Written instruction 1:
Repeat the rows word for word, starting with the line that contains "Task: Open the Text to Video mode dropdown" and going on through the last line of the rows. Leave the pictures out.

Text:
As you will know if you have loaded data using Pandas, you typically need to pass some arguments to the loading function to correct load the data. For example, when reading a csv file using pd.read_csv
you might want to rename columns, specify if there is a header row or not, specify dtypes etc.
We will need to pass these loading arguments to Great Expectations at runtime in order to load the data correctly into the Pandas dataframe.
To do this we can create a new folder called great_expectations/loading_args
to store a yaml configuration file which defines the loading arguments. See the GitHub repo
for a simple example. This file may not be required if your data does not require any specific loading arguments.
We will copy this configuration to GCS later so it can be read at runtime by the Cloud Function.
great_expectations.yml
The great_expectations.yml
file is used by Great Expectations to define and configure the location of the target data as well as were to find and store other important artifacts such as the expectations, the validation results and data docs.
As specified in the architecture, we want to configure Great Expectations to read data at runtime from a GCS ‘data’ bucket but read expectations from a GCS ‘validation’ bucket and store the validation results and data doc artifacts in the ‘validation’ bucket as well.
Here is the great_expectations.yml
file to make this happen.
Let’s break it down.
The first part defines the datasources. Basically, where should Great Expectations look to find the data.
Typically we might explicitly define the location of the data if we knew the name or folder location ahead of time. However, this is an event-driven system and we don’t know the name or location of the file we want to test until the Cloud Function is actually triggered.
Luckily, we don’t need to explicitly define the datasource in the great_expectations.yml
file. We just specify our data connector is a RuntimeDataConnector
which means we will pass the explicit data location at runtime using a dynamic variable.

Given information:
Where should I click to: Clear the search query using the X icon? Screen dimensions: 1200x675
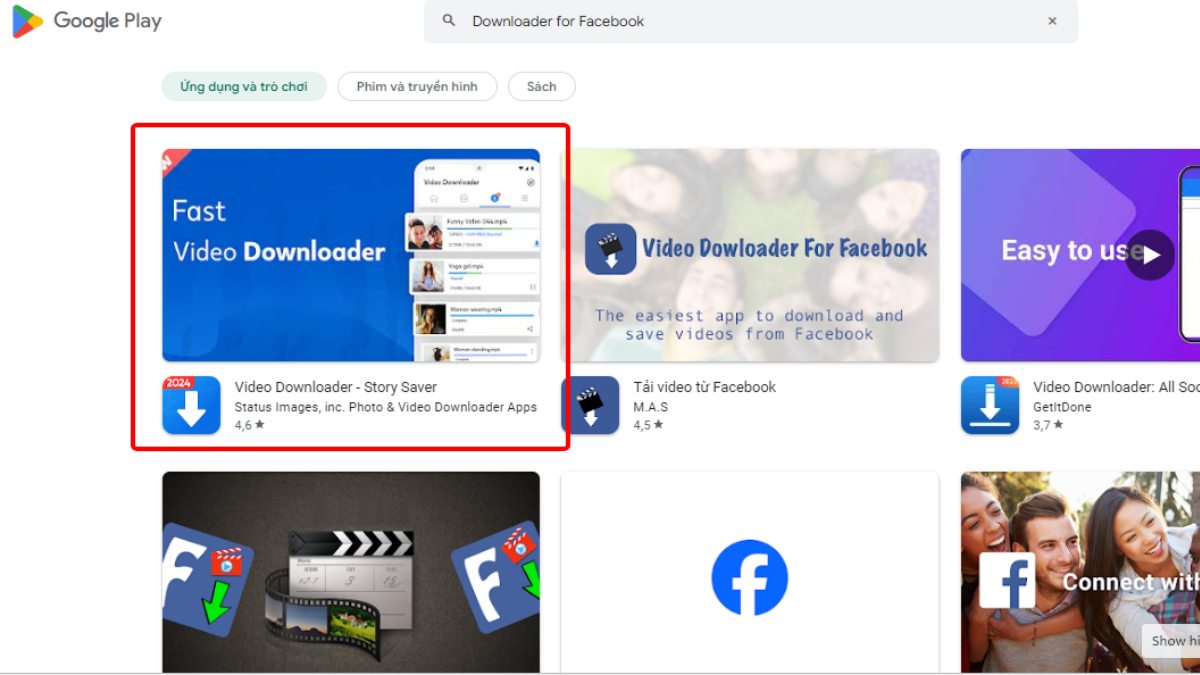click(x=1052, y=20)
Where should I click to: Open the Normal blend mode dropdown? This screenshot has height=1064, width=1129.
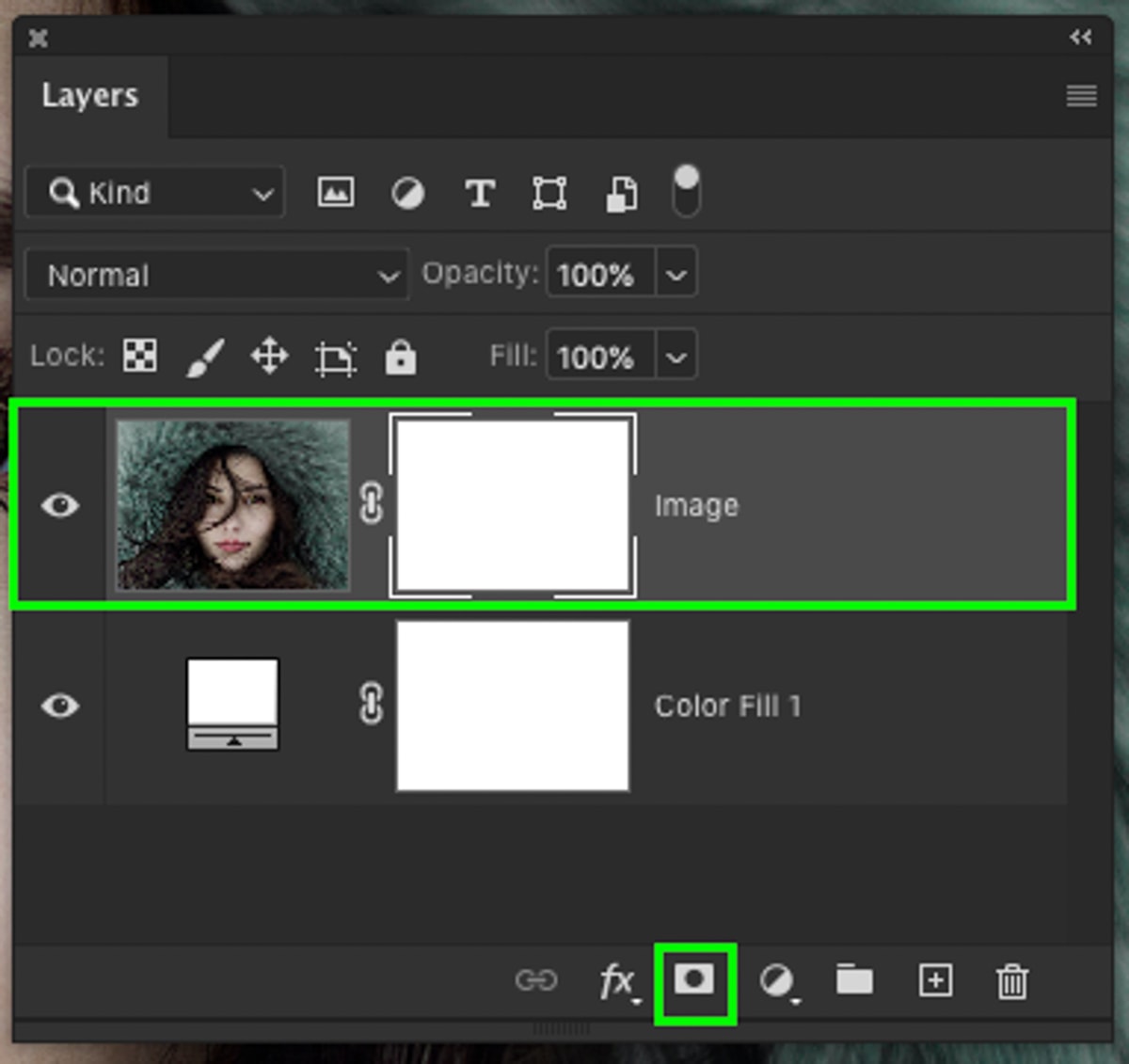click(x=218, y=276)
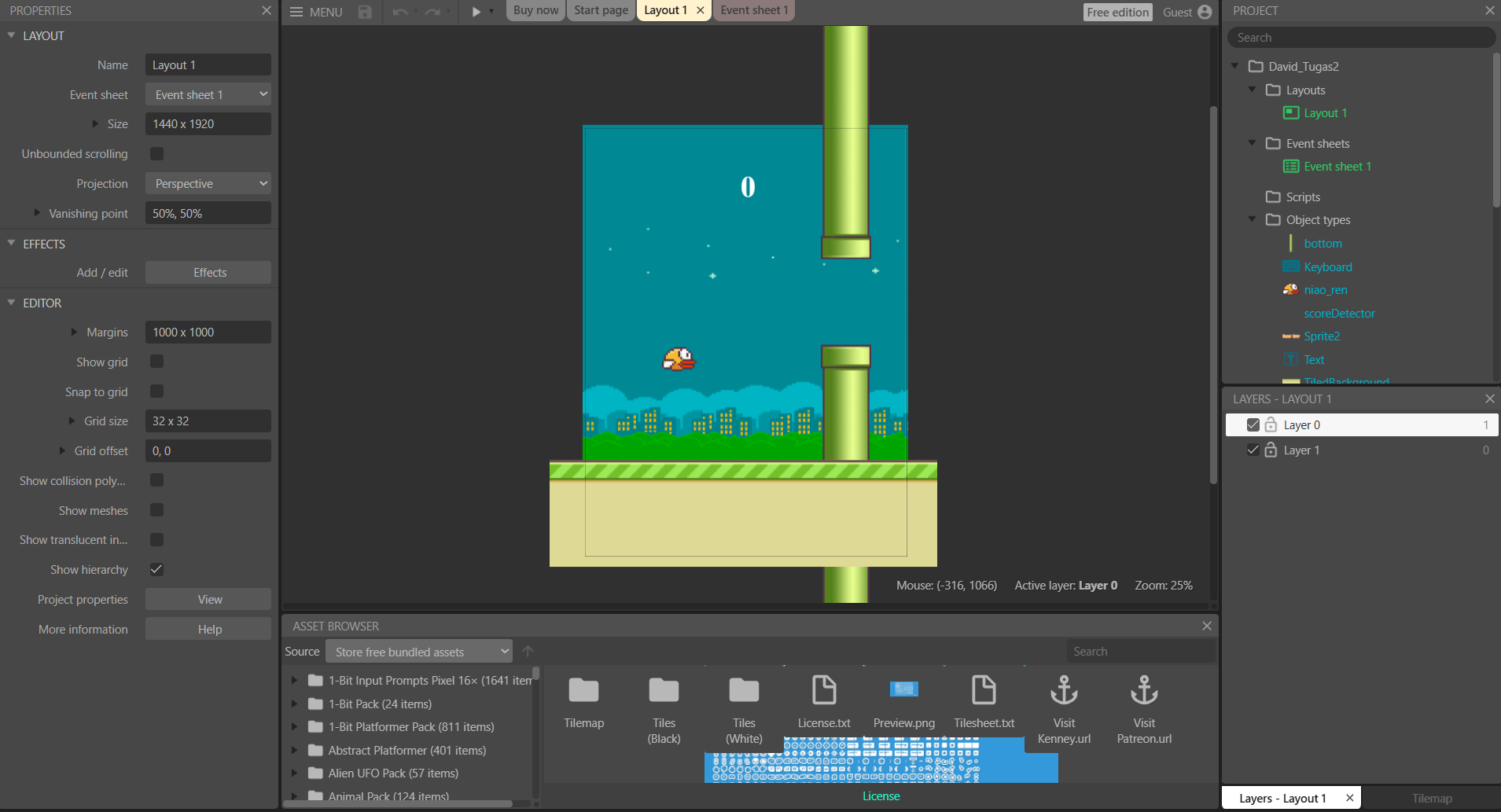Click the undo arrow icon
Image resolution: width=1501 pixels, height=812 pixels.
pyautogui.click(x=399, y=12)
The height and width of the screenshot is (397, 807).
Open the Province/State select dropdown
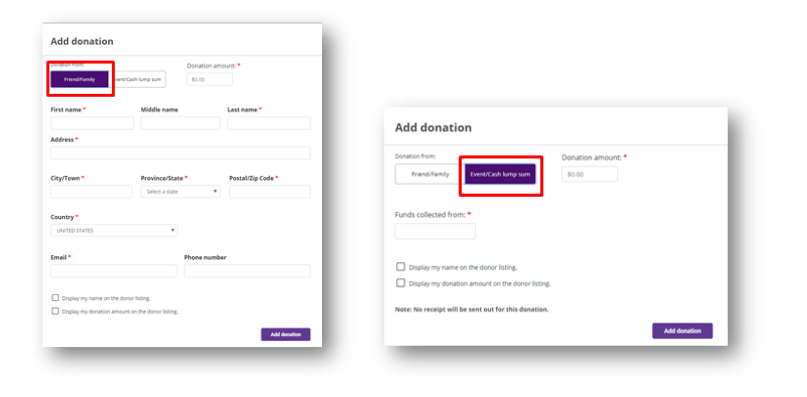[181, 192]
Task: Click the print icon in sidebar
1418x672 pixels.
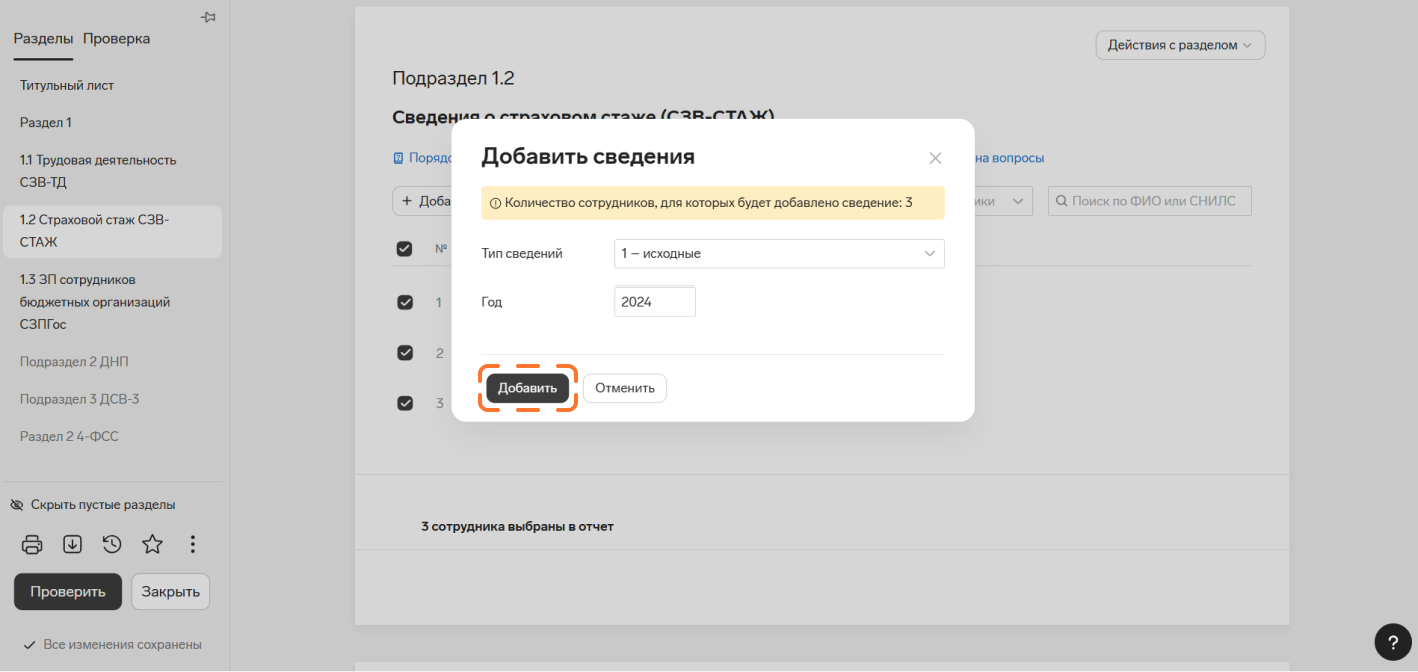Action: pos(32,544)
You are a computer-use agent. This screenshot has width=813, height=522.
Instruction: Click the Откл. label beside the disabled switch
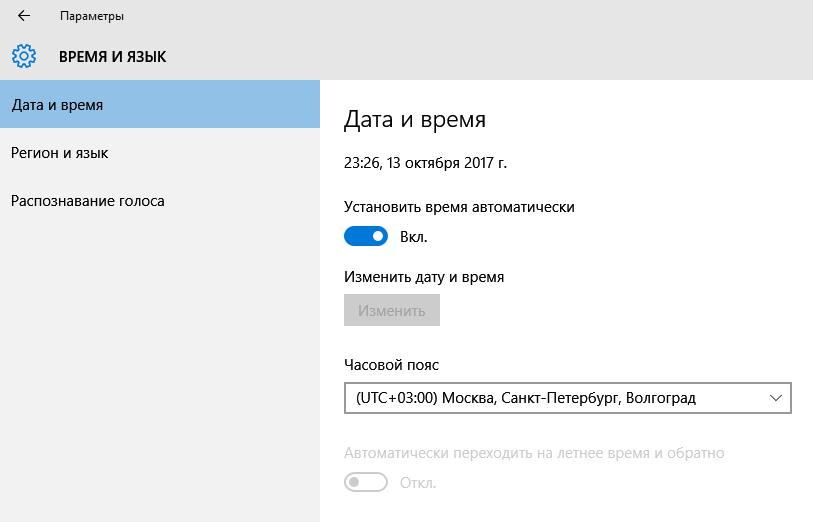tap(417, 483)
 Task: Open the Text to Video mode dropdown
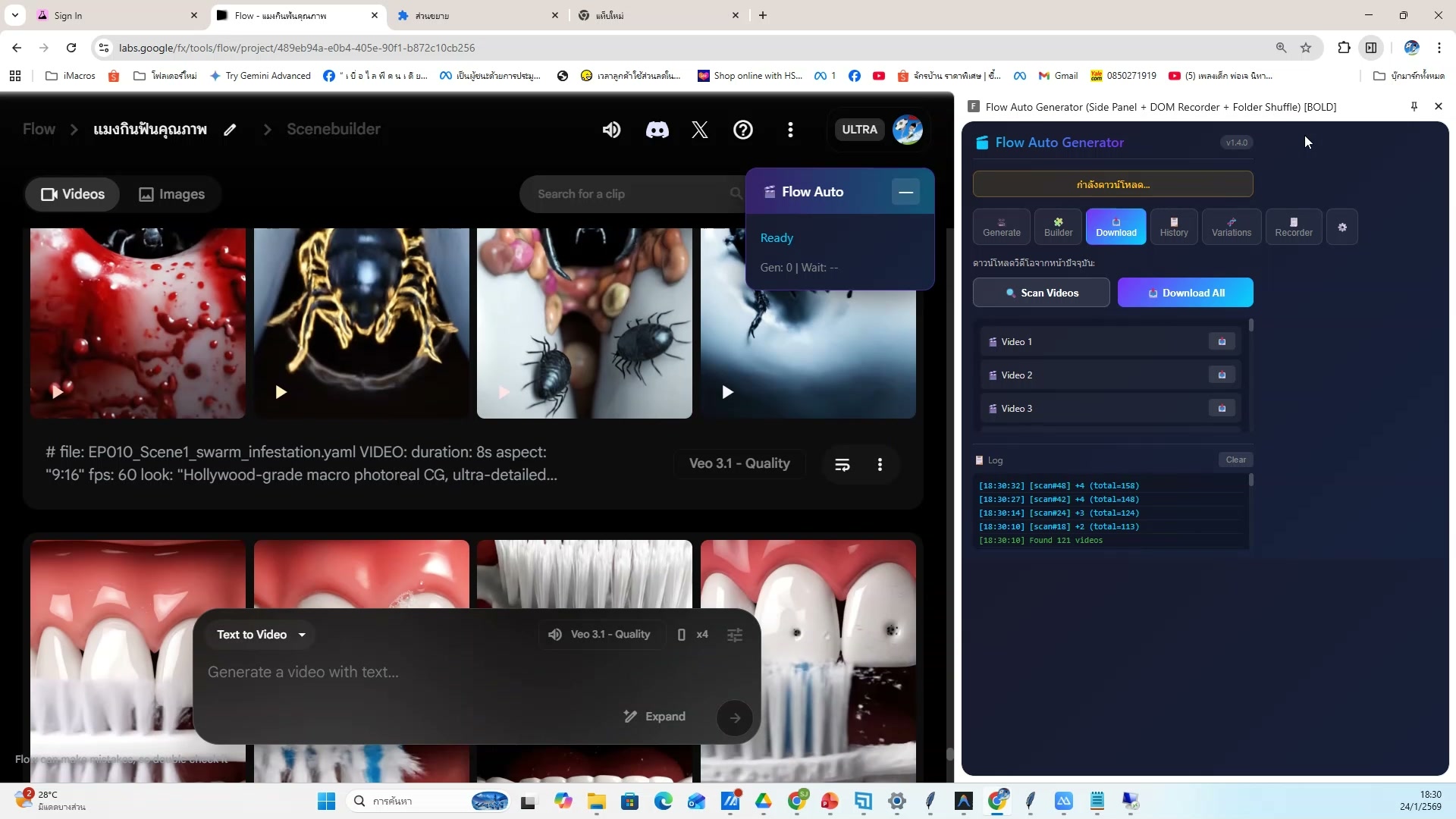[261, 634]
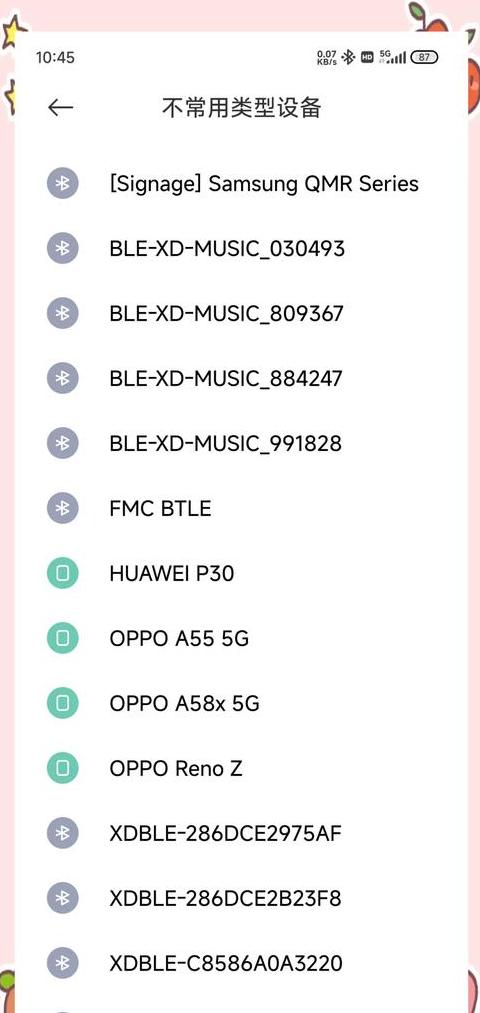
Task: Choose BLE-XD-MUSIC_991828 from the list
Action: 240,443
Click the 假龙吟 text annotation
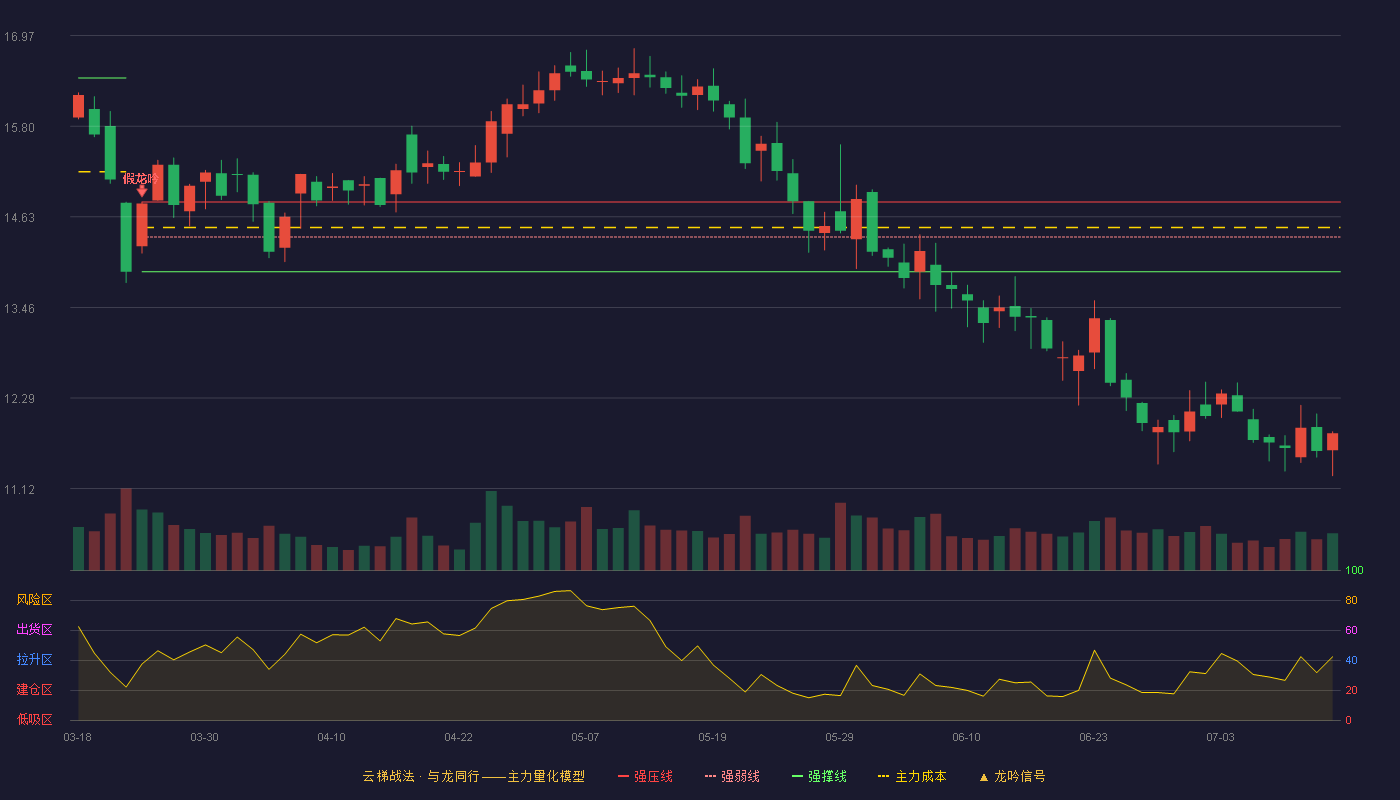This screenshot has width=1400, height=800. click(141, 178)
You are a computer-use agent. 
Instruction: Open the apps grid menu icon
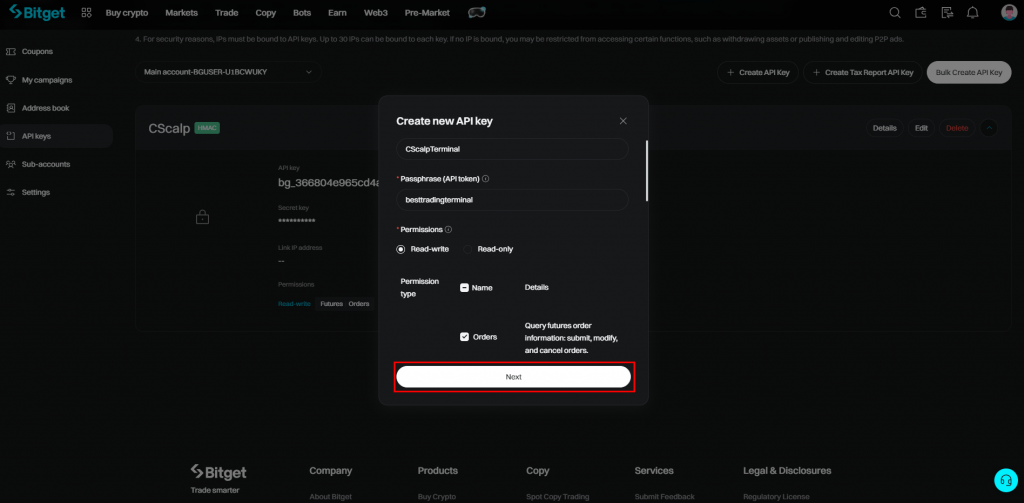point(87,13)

Written instruction 2:
In the text about setting up Great Expectations, what new folder is created to hold the yaml file that defines the loading arguments?

Exercise output 1:
 Task: Open the Text to Video mode dropdown
[261, 634]
Task: Choose BLE-XD-MUSIC_991828 from the list
Action: 240,443
Click the 假龙吟 text annotation
This screenshot has width=1400, height=800. click(141, 178)
You are a computer-use agent. 
Instruction: Open the apps grid menu icon
point(87,13)

Exercise output 2:
great_expectations/loading_args